My Cat in the Closet


**originally posted January, 2009**

I wrote last week about embracing HOPE as my theme for 2009. One of the commentors on that post and one of my favorite bloggers, Michelle Morgan-Coole, at the blog, Free Falling, shared some very honest thoughts about what hope means to her.

She said ,” Sound strange, I know, but I have come to the conclusion that hope is bad for the soul. Just my own personal experience, born from living with the seizure monsters for the past 14 years, when everytime you dare begin to hope they might actually be gone (surely close to two years without or even six months must mean something?) they return with a vengance.”

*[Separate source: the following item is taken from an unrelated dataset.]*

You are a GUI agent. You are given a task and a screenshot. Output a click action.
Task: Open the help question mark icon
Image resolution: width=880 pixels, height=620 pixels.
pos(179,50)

For me, the opposite is true – hope is the only thing that keeps my soul alive. It would be so easy for me to resign myself to Ashley’s special medical needs. But had I done that when I first adopted her at age 2, her doctor’s predictions probably would have come true.

She wouldn’t be walking and running. She wouldn’t be communicating. She wouldn’t be eating. She would probably not be alive.

Hope was the force that propelled me through endless hours of therapy, doctor visits and hospital stays. Hope became my belief that Ashley was very capable of becoming more than anyone else ever believed she could become. Hope is what keeps me fighting school districts and insurance companies. Hope is the battle won for ESY (Extended School Year) services. Hope is the battle won for an accessible bathroom built at insurance expense.

Hope is what allows me to dream of her future, a future filled with love, marriage, a job, and maybe even children. Hope is the comfort in my heart that says she will be ok even after I am gone.

Continuing to nurture that hope is not easy. Like Michelle said, when the seizures keep coming, even after an extended seizure-free time – when the medical conditions don’t worsen but also don’t get better – when almost everyone we meet treats Ashley as less a being than she is – finding and holding on to hope is a struggle.

But like my cat who continues to run into the same closet day after day even though she keeps getting locked in accidentally, I have to keep believing and searching.